══ Dataset records
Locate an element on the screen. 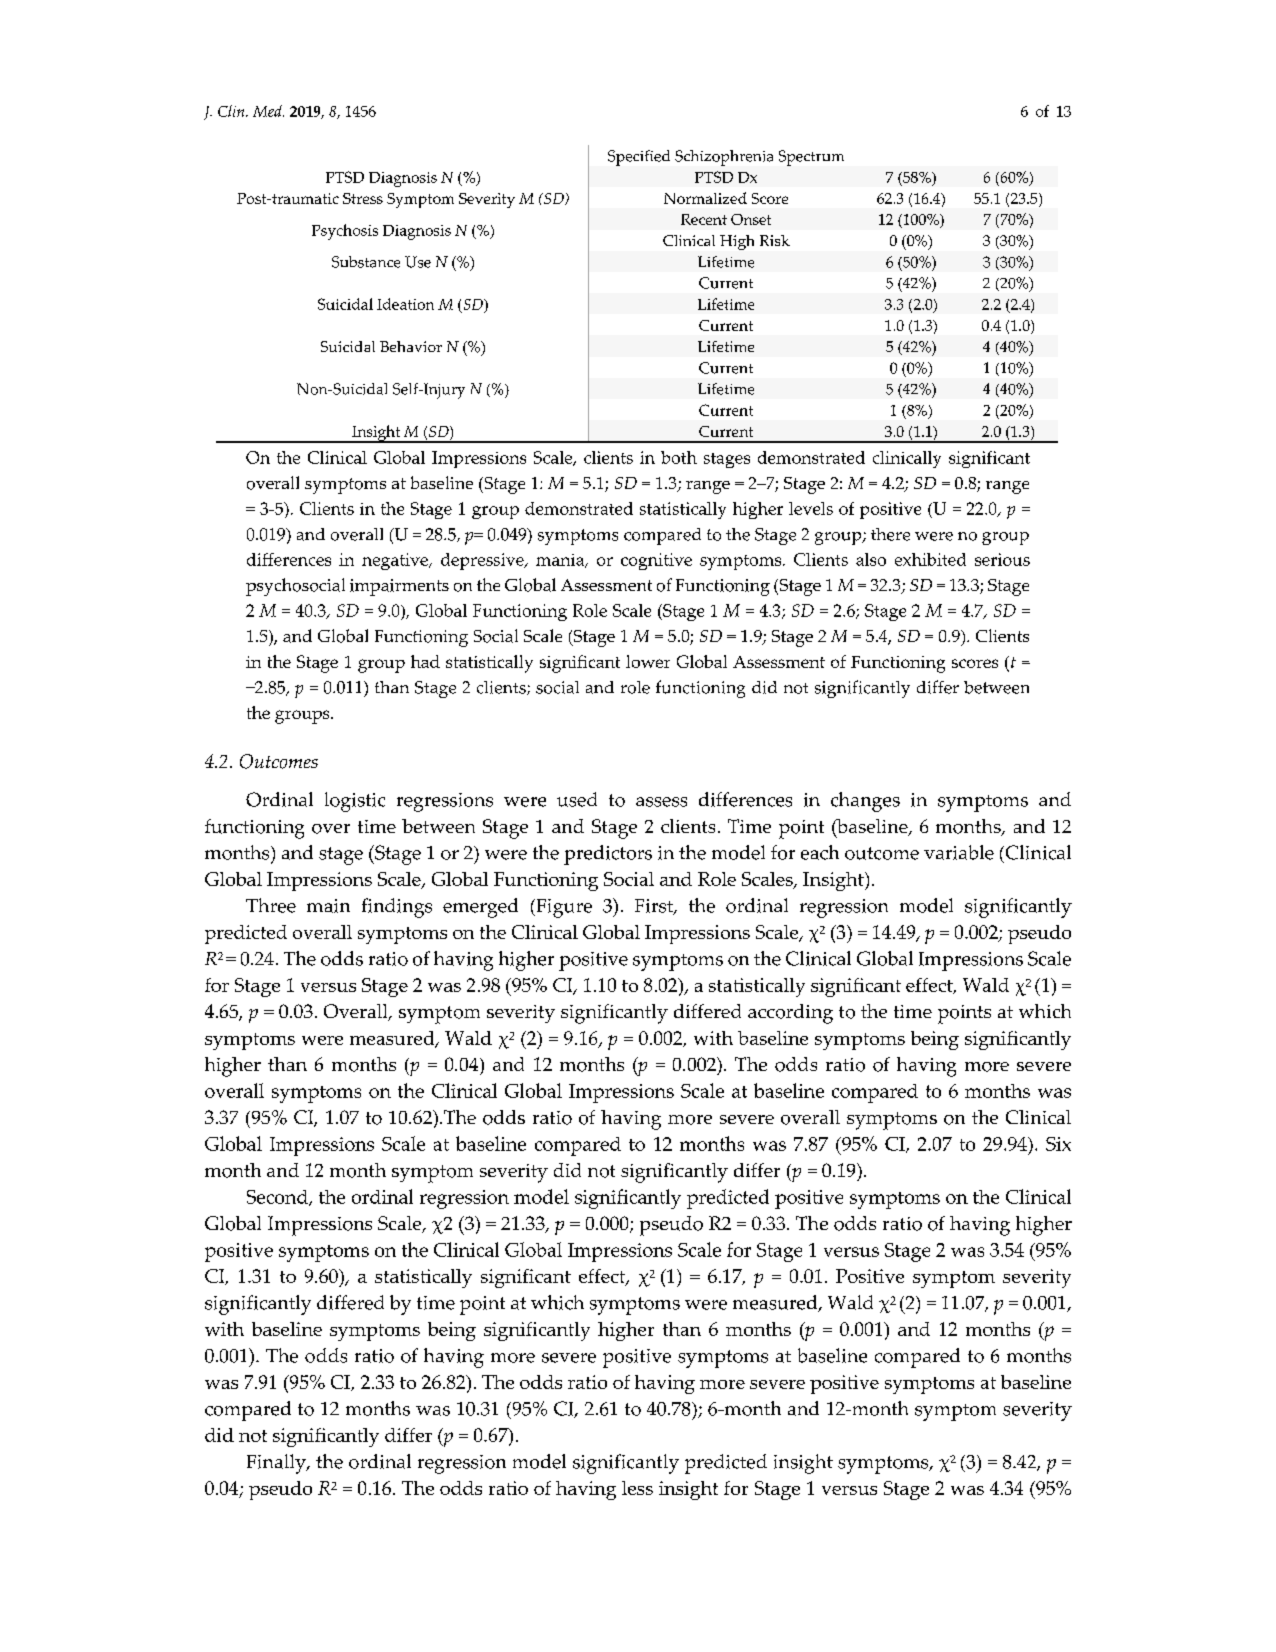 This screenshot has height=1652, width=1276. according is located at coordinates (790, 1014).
════
══ Dataset records
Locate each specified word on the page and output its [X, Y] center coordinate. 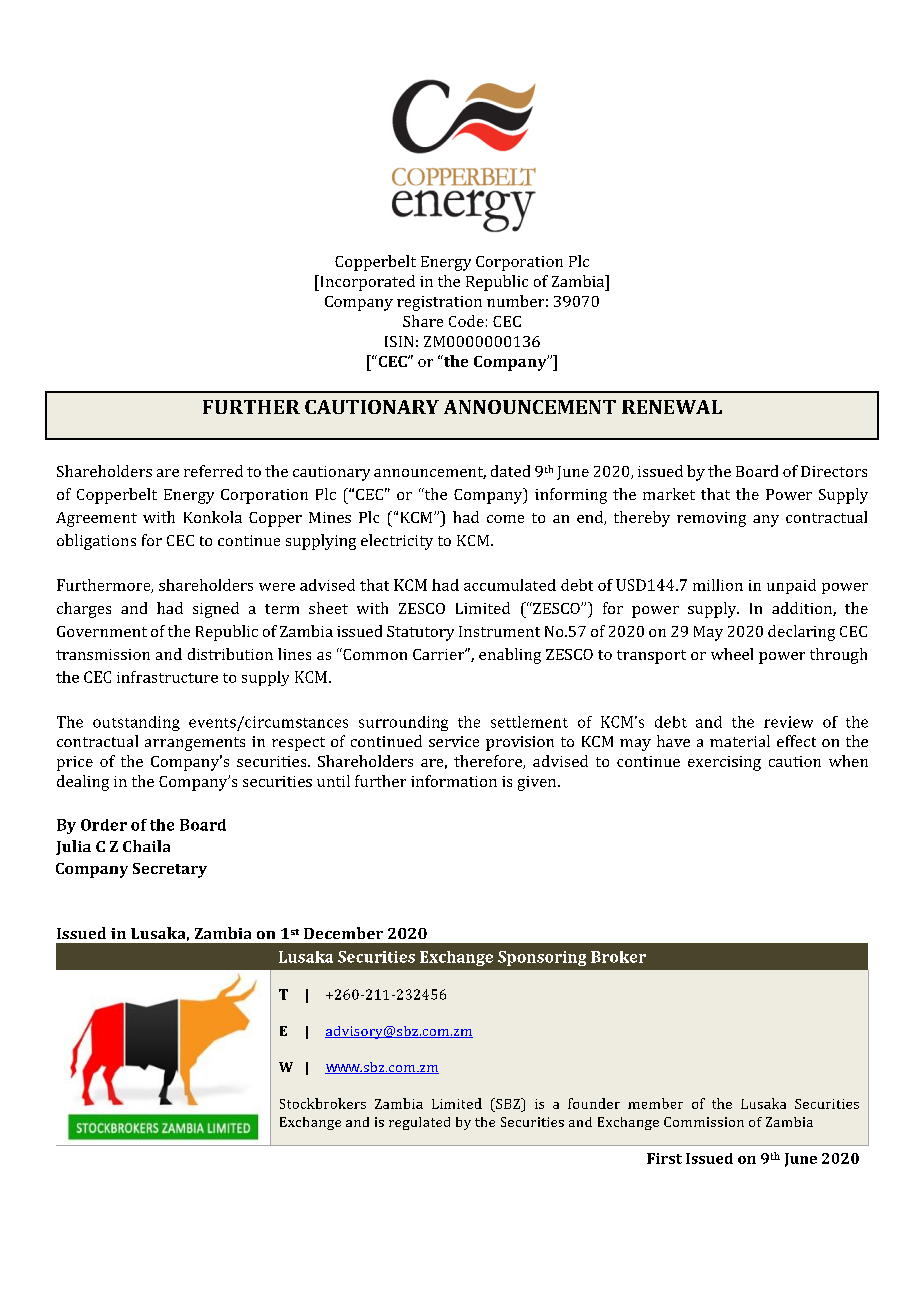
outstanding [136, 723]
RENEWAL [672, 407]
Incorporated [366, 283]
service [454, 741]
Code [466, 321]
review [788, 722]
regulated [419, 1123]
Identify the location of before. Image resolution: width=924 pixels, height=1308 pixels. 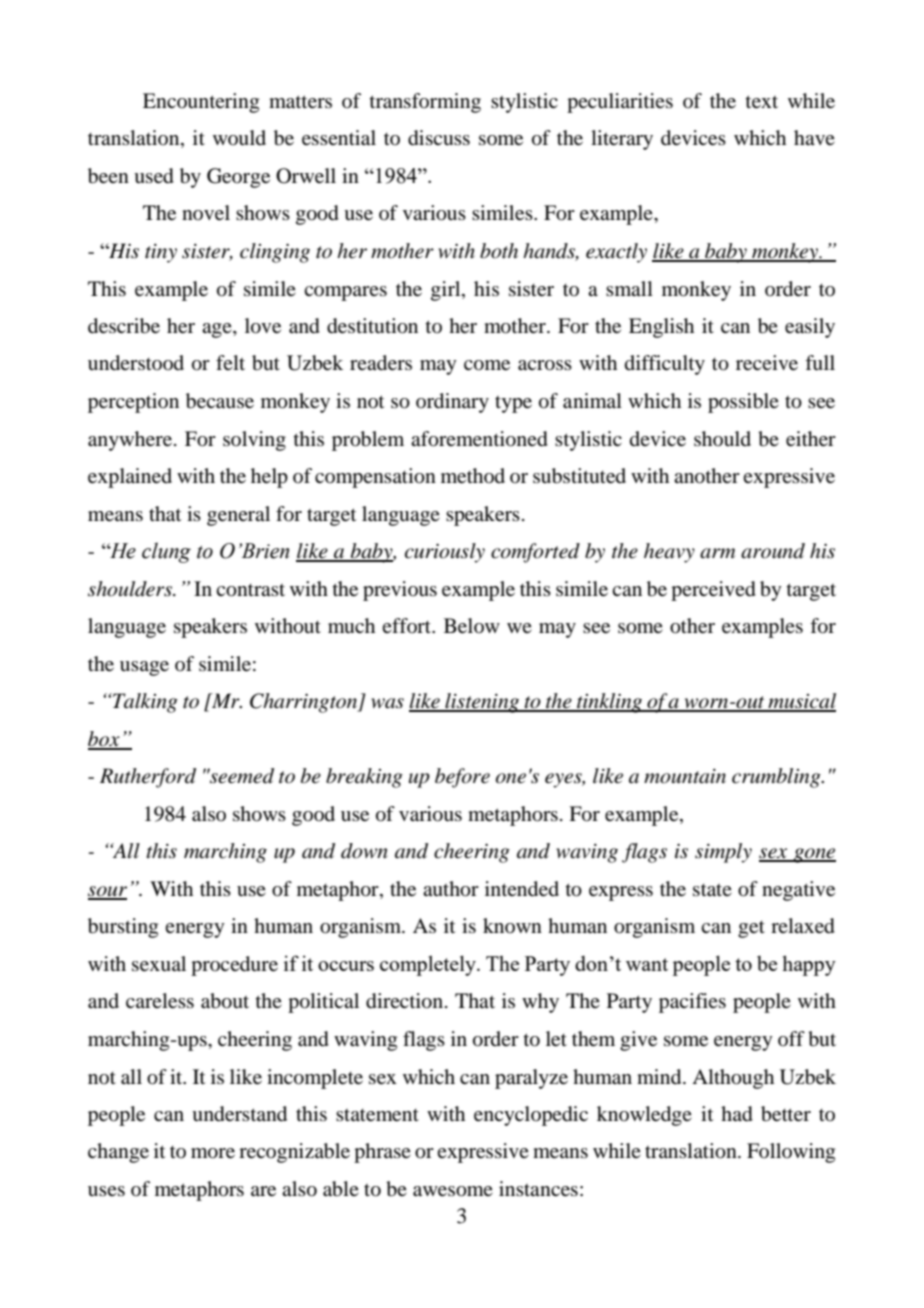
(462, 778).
════
**Instruction:**
Switch "review" to "audit" in the stretch of lines from the one containing "RENEWAL [672, 407]" through the one containing "(462, 778).", and give back only those lines, otherwise unchanged. Leave the pictures out of the answer.

**Output:**
RENEWAL [672, 407]
Incorporated [366, 283]
service [454, 741]
Code [466, 321]
audit [788, 722]
regulated [419, 1123]
Identify the location of before. Image resolution: width=924 pixels, height=1308 pixels. 
(462, 778).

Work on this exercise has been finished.